Evolving definitions of health in older people

William Dale, MD, meets with a patient

A UChicago research team including Assoc. Prof. William Dale has published research that provides new perspectives on how to define the health and well-being of aging Americans. Medical care for older patients traditionally tends to focus on individual ailments--things like cancer, heart disease, diabetes, high blood pressure, and high cholesterol. While this so-called "medical model" addresses the immediate needs of the patient, it can miss the bigger picture of their overall health and well-being.

In May, a multidisciplinary team of researchers from the University of Chicago published a study of thousands of people aged 57 to 85, and found that a "comprehensive model" of health and aging that includes other factors such as psychological well-being, sensory function, mobility and health behaviors can better predict mortality than the traditional medical model.

"The new comprehensive model of health identifies constellations of health completely hidden by the medical model and reclassifies about half of the people seen as healthy as having significant vulnerabilities that affect the chances that they may die or become incapacitated within five years," said Prof.
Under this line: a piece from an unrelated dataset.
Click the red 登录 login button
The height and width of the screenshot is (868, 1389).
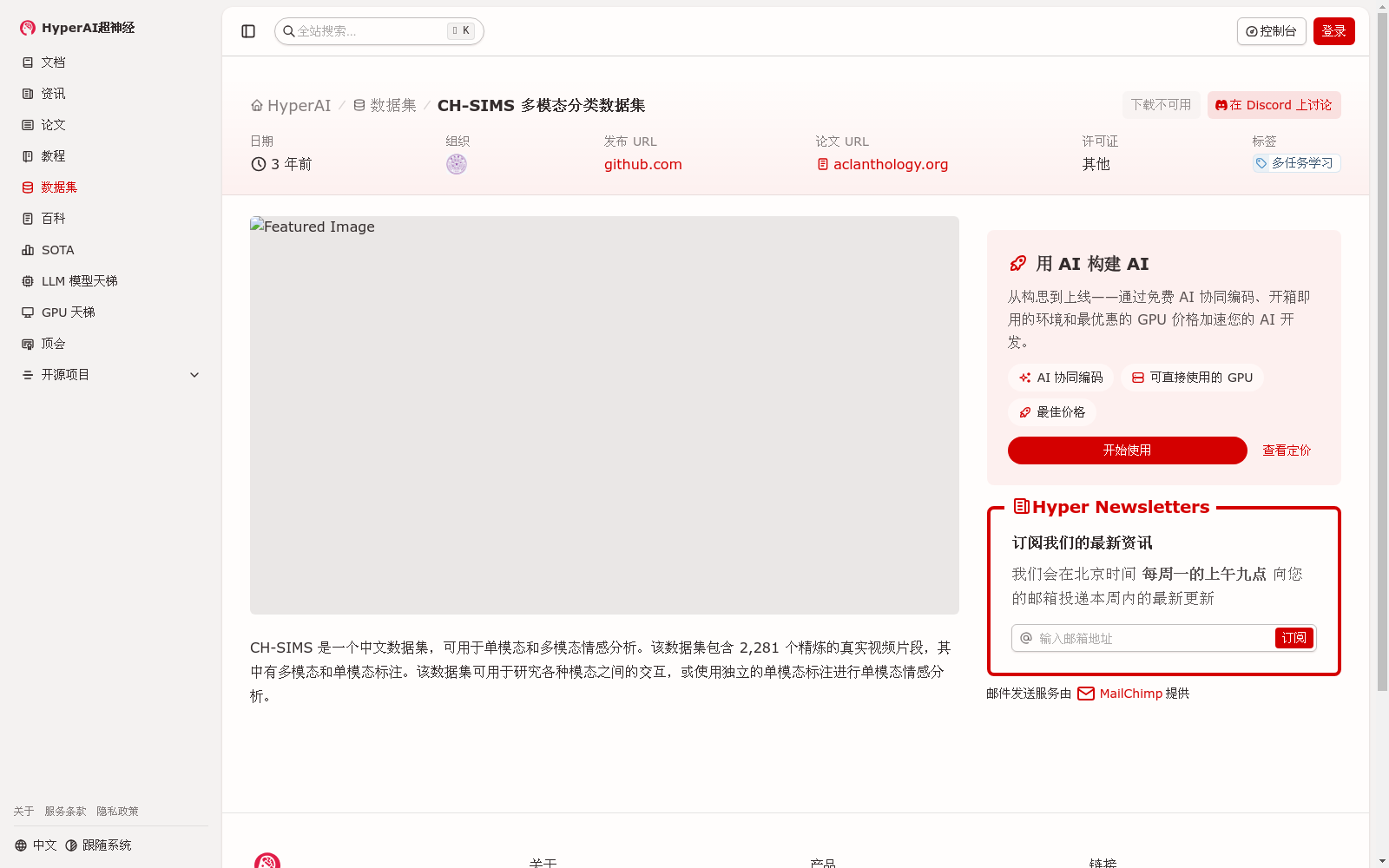click(x=1333, y=31)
Martha McClintock, the David Lee Shillinglaw Distinguished Service Professor in Psychology at UChicago and lead author of the study.

Co-authors on the paper, published in Proceedings of the National Academy of Sciences, included Linda Waite, the Lucy Flower Professor in Sociology, geriatrician William Dale, associate professor of medicine, and chief, Section of Geriatrics & Palliative Medicine at UChicago Medicine; and sociologist Edward Laumann, the George Herbert Mead Distinguished Service Professor in Sociology.
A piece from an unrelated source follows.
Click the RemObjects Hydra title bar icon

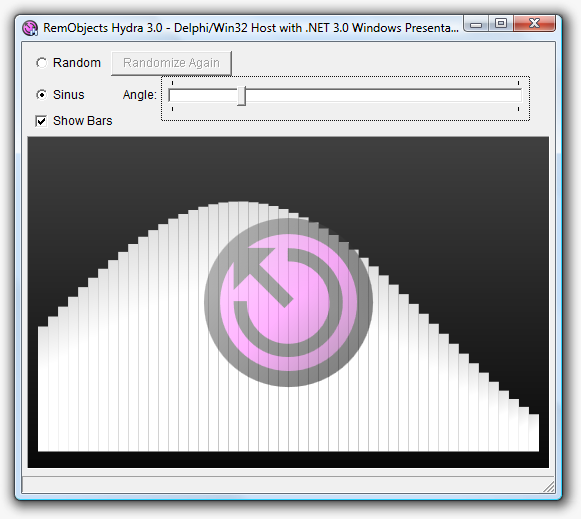pyautogui.click(x=30, y=28)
The study suggested that there should be a shift in how we deliver health care to seniors, and a viewpoint published in the Journal of the American Medical Association today picks up on that theme. Referencing the UChicago team's work, William Applegate and Edward Ip from Wake Forest say that this new definition of health for older patients should extend to payment models for health care as well. A reimbursement system that took a broader view of health would allow physicians to take a more balanced approach to care as well.

"Less emphasis could be placed on expensive procedures and more time spent assessing and advising patients and their families," they write. "Care teams could be redesigned to provide the type of medical, physical, and counseling services a comprehensive model would require. Sites of care would evolve to a broader model of care delivered more efficiently through a combination of clinical site, electronic, and home-based care."